Once Chandler agreed to the room, her demeanor changed instantly which was a bit weird. Chan asked the price again and she raised her original quote by $5 “because of Tet”. Chan was a bit pissed at this point, as we’d already partially unloaded the bikes and locked them in another building. OK, we’ll go somewhere else. She agrees to the original price and helps us carry our bags to the room. Now she says, I come back and give you massage? She claims to be number one in town. No, I need a shower and to eat first. OK, she has a restaurant where we will have dinner. Hmm, sure, whatever. Please leave our room now.
We take showers, relax for a bit and forget about the odd interaction with the woman. The owner of our hotel in Da Nang raved about the cheap seafood in Lang Co, so we decided to walk around town and see what was offered. About 5 minutes away from the hotel and someone is honking at us and yelling for us to stop. Crazy lady has tracked us down on her motorbike and is demanding that we eat at her restaurant. We try and tell her we are just going to a walk to see the town, but she says we have to go back now and we can walk after dinner, in the dark. At this point we realized we had checked into the psychotel. We managed to get rid of her by saying maybe we’d come back later. She seemed pissed and we were now a little worried about our bikes and gear.

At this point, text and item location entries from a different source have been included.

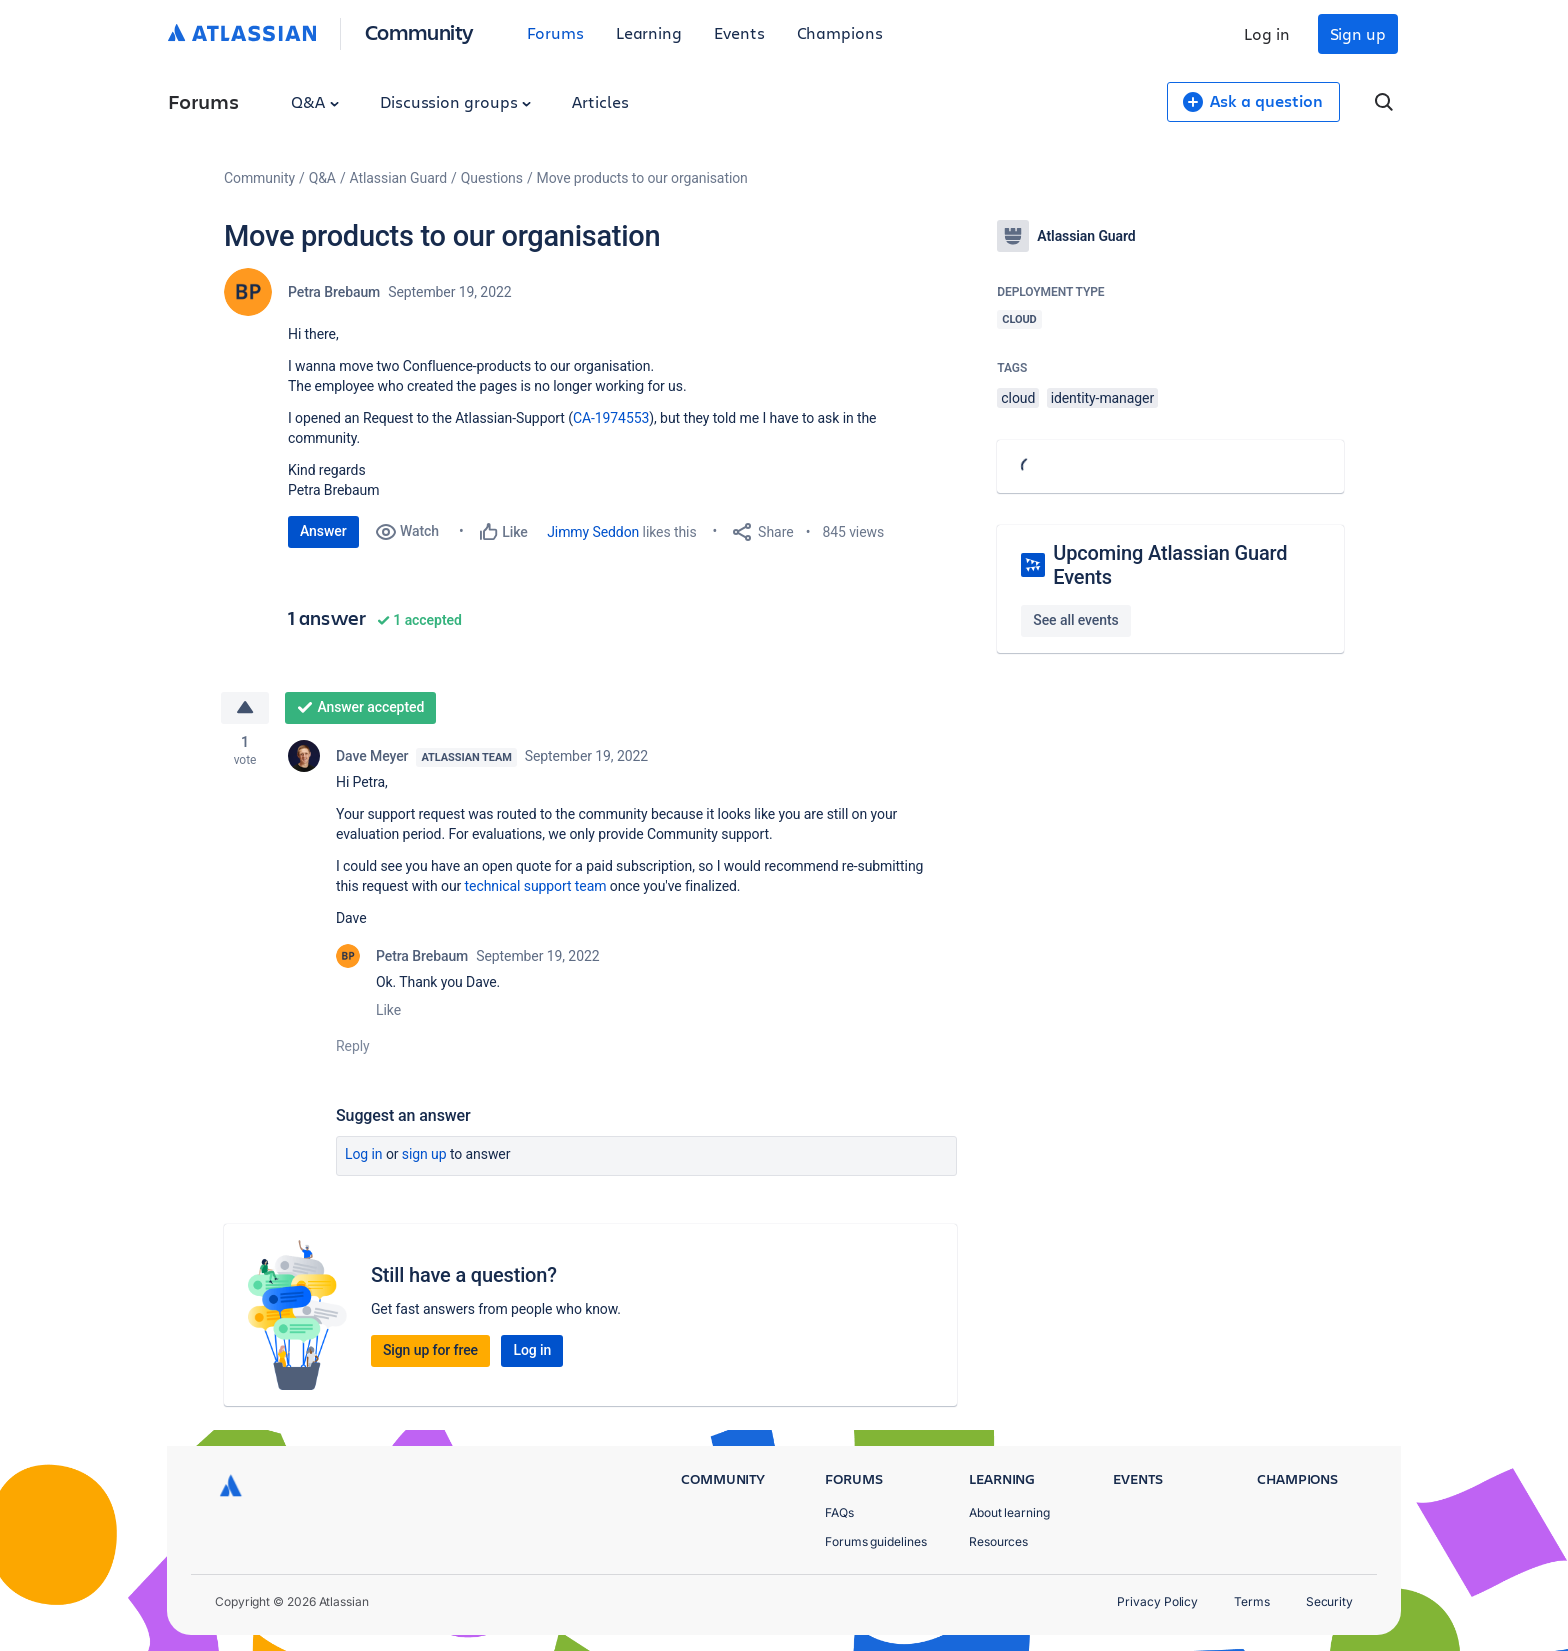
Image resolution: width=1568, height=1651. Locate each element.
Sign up (1358, 33)
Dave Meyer (372, 756)
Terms (1252, 1601)
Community (419, 31)
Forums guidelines (876, 1541)
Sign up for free (430, 1350)
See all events (1075, 620)
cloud (1018, 398)
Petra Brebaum (334, 292)
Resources (998, 1541)
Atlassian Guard (398, 178)
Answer (323, 531)
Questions (492, 178)
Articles (600, 101)
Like (388, 1010)
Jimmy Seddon (593, 532)
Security (1329, 1601)
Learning (649, 32)
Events (739, 32)
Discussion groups (456, 101)
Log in (1267, 33)
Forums (555, 32)
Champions (840, 32)
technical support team (536, 886)
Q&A (315, 101)
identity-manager (1102, 398)
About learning (1009, 1512)
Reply (353, 1046)
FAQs (839, 1512)
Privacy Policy (1157, 1601)
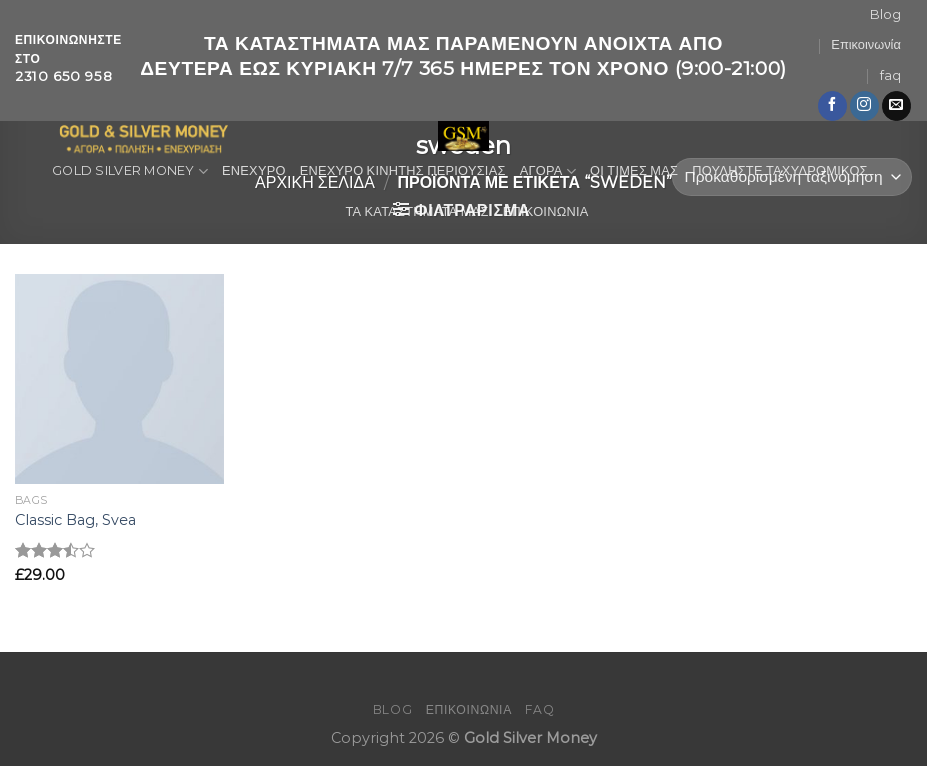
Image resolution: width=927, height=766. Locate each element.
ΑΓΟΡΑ (548, 171)
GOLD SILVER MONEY (130, 171)
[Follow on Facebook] (832, 106)
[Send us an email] (896, 106)
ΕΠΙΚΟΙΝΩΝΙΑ (546, 211)
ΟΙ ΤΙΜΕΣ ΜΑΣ (634, 170)
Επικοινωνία (865, 44)
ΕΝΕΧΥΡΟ (254, 170)
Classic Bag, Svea (75, 520)
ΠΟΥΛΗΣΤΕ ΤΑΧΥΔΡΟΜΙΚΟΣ (780, 170)
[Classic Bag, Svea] (120, 379)
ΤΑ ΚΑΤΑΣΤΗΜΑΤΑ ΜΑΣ (416, 211)
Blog (885, 14)
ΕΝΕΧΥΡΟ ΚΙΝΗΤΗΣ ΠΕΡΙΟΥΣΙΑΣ (403, 170)
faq (890, 75)
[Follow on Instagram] (864, 106)
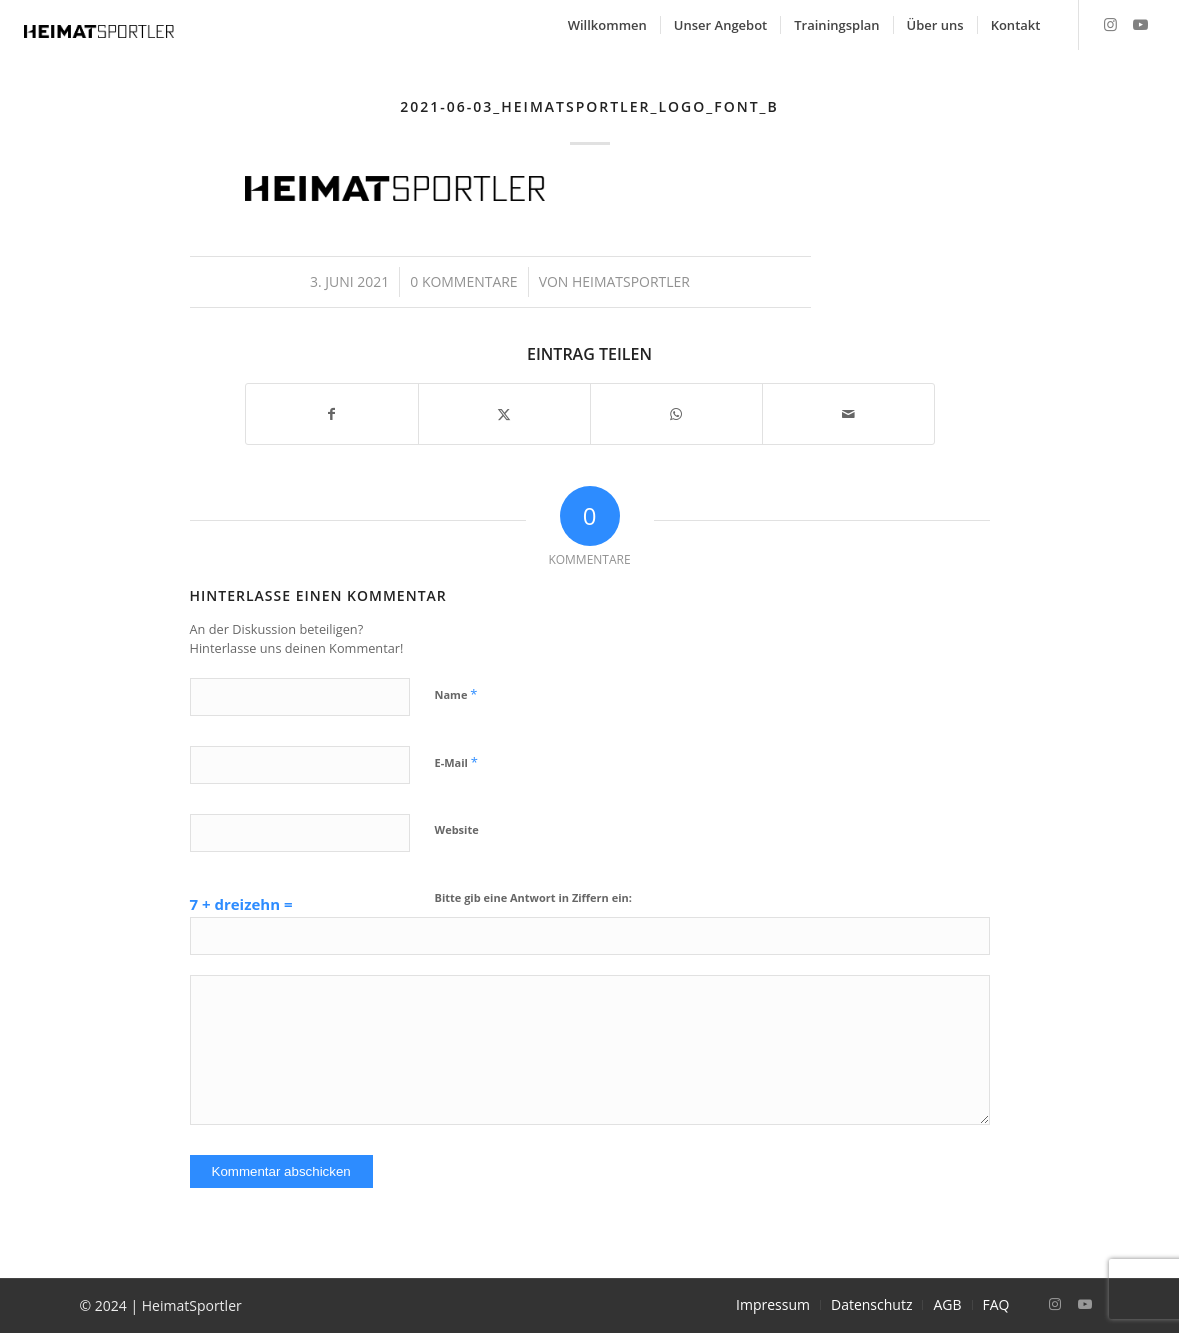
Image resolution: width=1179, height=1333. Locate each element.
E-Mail (456, 762)
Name (456, 694)
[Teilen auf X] (504, 414)
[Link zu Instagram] (1110, 24)
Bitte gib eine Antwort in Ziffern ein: (533, 897)
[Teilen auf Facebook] (332, 414)
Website (457, 829)
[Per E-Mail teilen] (848, 414)
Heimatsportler (631, 281)
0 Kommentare (463, 281)
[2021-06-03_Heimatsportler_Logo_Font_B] (99, 30)
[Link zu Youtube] (1140, 24)
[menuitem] (607, 25)
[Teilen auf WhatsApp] (676, 414)
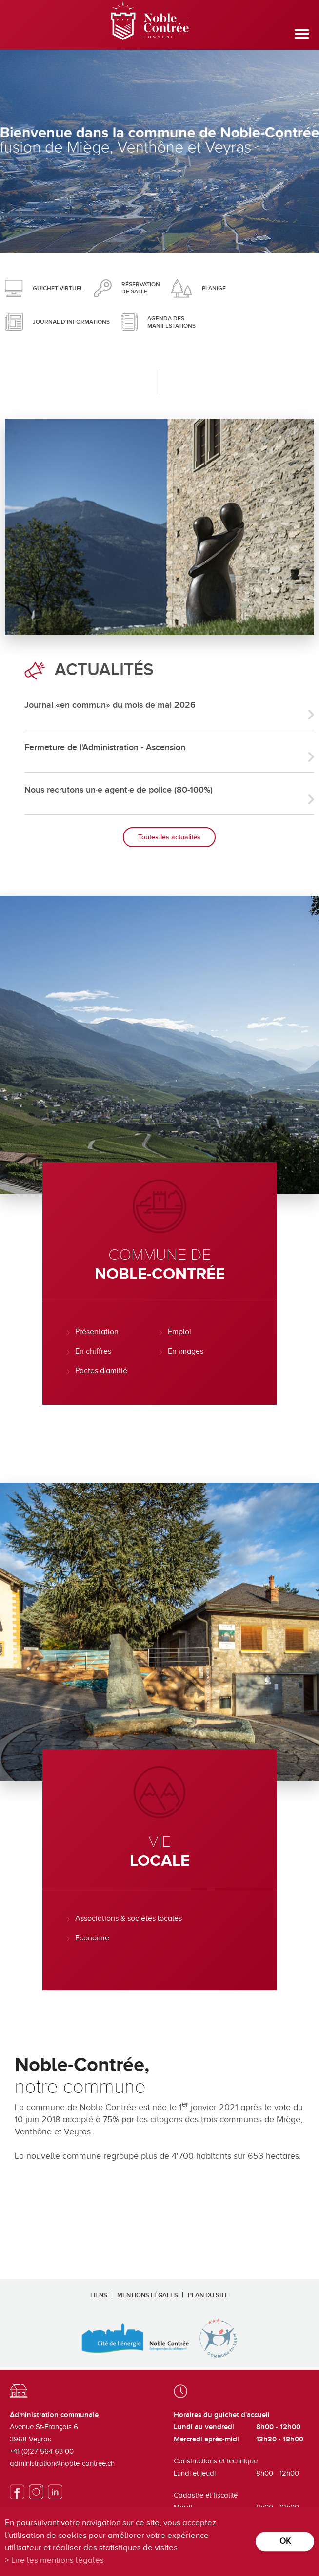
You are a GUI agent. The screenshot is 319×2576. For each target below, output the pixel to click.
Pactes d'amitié (101, 1370)
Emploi (179, 1331)
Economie (92, 1938)
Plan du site (208, 2295)
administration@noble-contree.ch (62, 2463)
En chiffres (93, 1351)
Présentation (97, 1331)
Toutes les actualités (169, 837)
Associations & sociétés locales (128, 1918)
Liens (98, 2295)
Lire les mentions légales (57, 2560)
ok (285, 2541)
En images (185, 1351)
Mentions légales (147, 2295)
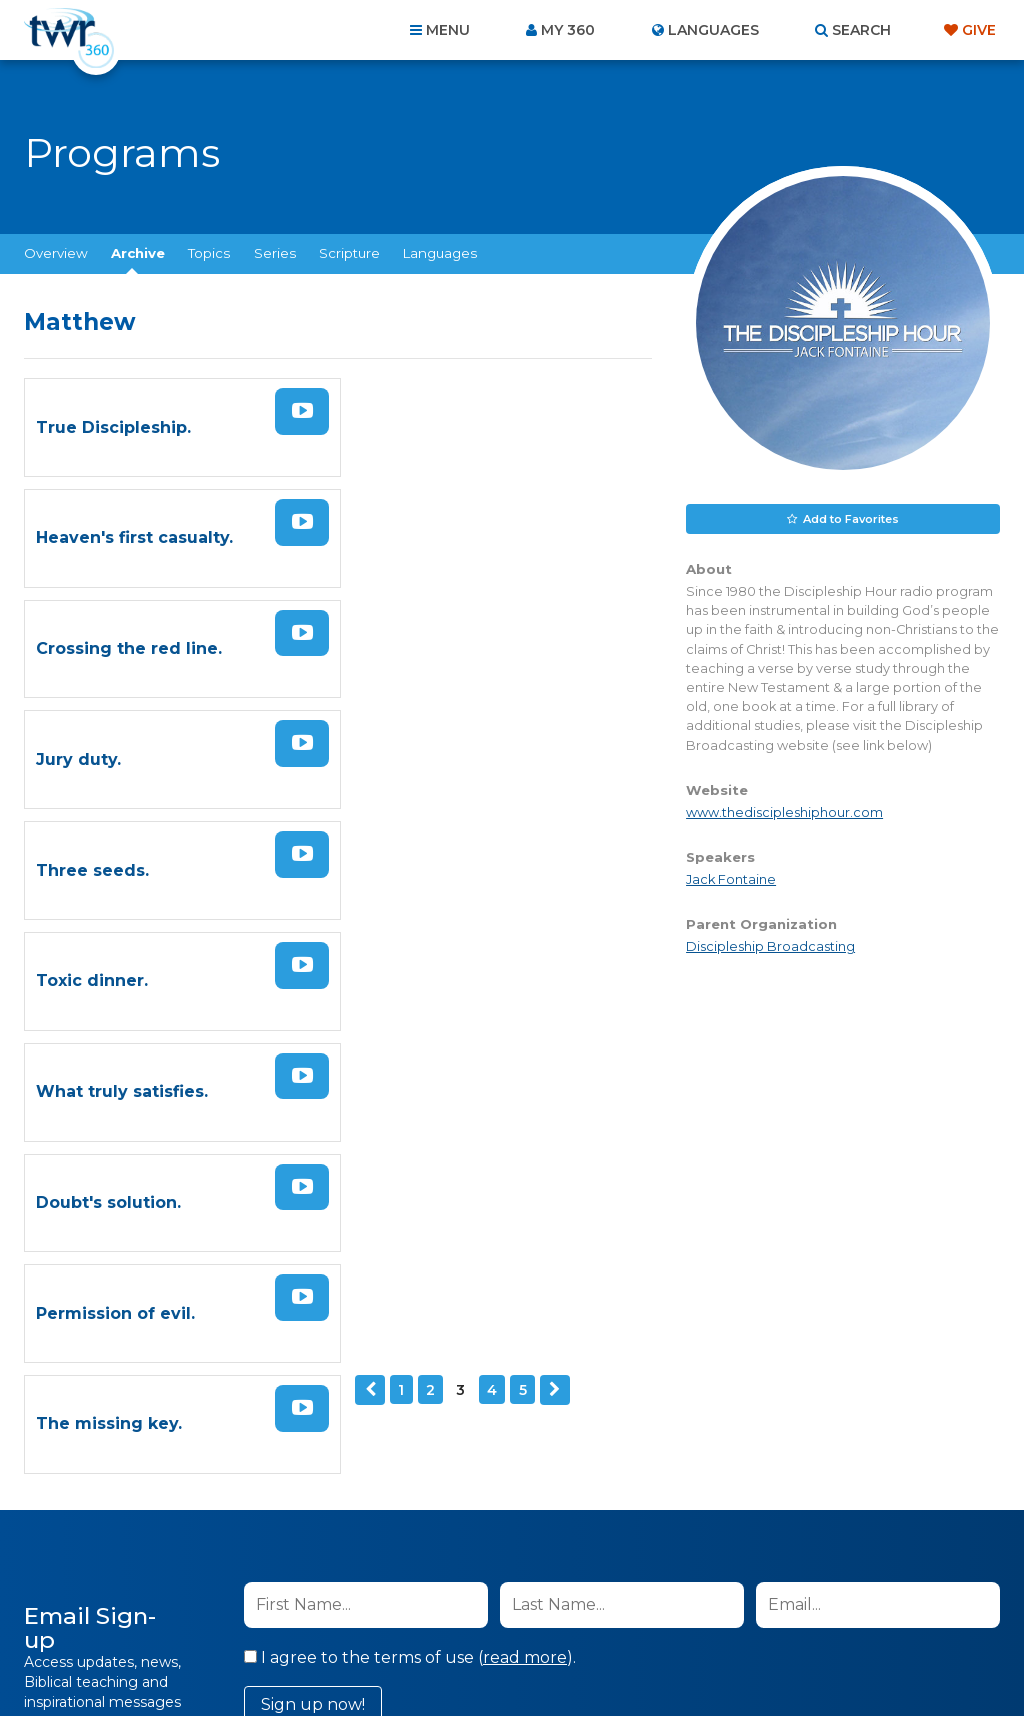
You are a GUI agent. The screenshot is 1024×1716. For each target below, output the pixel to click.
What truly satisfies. (122, 746)
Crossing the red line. (129, 532)
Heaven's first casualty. (454, 425)
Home (148, 1608)
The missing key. (429, 853)
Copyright (738, 1608)
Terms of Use (739, 1264)
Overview (56, 253)
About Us (234, 1608)
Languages (440, 253)
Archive (138, 253)
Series (275, 253)
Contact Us (342, 1608)
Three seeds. (92, 639)
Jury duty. (398, 532)
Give (979, 30)
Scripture (349, 253)
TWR (523, 1655)
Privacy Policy (638, 1264)
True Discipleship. (113, 425)
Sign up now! (313, 1210)
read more (525, 1163)
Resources (853, 1608)
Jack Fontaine (731, 879)
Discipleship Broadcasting (770, 946)
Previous (41, 928)
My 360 (568, 30)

At this point, we really want nothing to do with her, the hotel or the restaurant. However, she has our passports (which is required at every hotel because they have to report to the police every night who is at the hotel) and we both get the feeling she is the kind of person who will try and sabotage us if we don’t play nice. We didn’t really find any great looking restaurants and as the sun was setting, we headed back to the hotel to grab some dinner. Crazy Lady was not around thankfully. The rest of the hotel staff were really very friendly and made us a nice dinner of noodles and vegetables that turned out to be really cheap. But where is Crazy Lady? At this point, we want her to see us eating at her restaurant so things will go smoothly in the morning when we need to leave. Finally she shows up on her motorbike, probably searching the streets for us, and sees us finishing dinner.
She invites herself to sit at our table and is now back to being happy Crazy Lady. She understands that we will be leaving early in the morning and since we already paid, she says she’ll give us our passports back that night. She made some casual conversation about our route north that actually turned into a devious attempt to sell us a map. Then she starts asking about the massage again, which once I decline, she decides to change her mind about the passports and will give them back after we eat at her restaurant in the morning.
Not wanting to deal with crazy any longer, we declare it bedtime. She then tried to sell us a bracelet of course. It was only 7pm, so we turn off the lights in our room and watch the new James Bond movie with our headphones so everyone will think we are sleeping. Morning cannot come soon enough. Moral of the story: Do NOT stay at the TRIEU VY Hotel in Lang Co.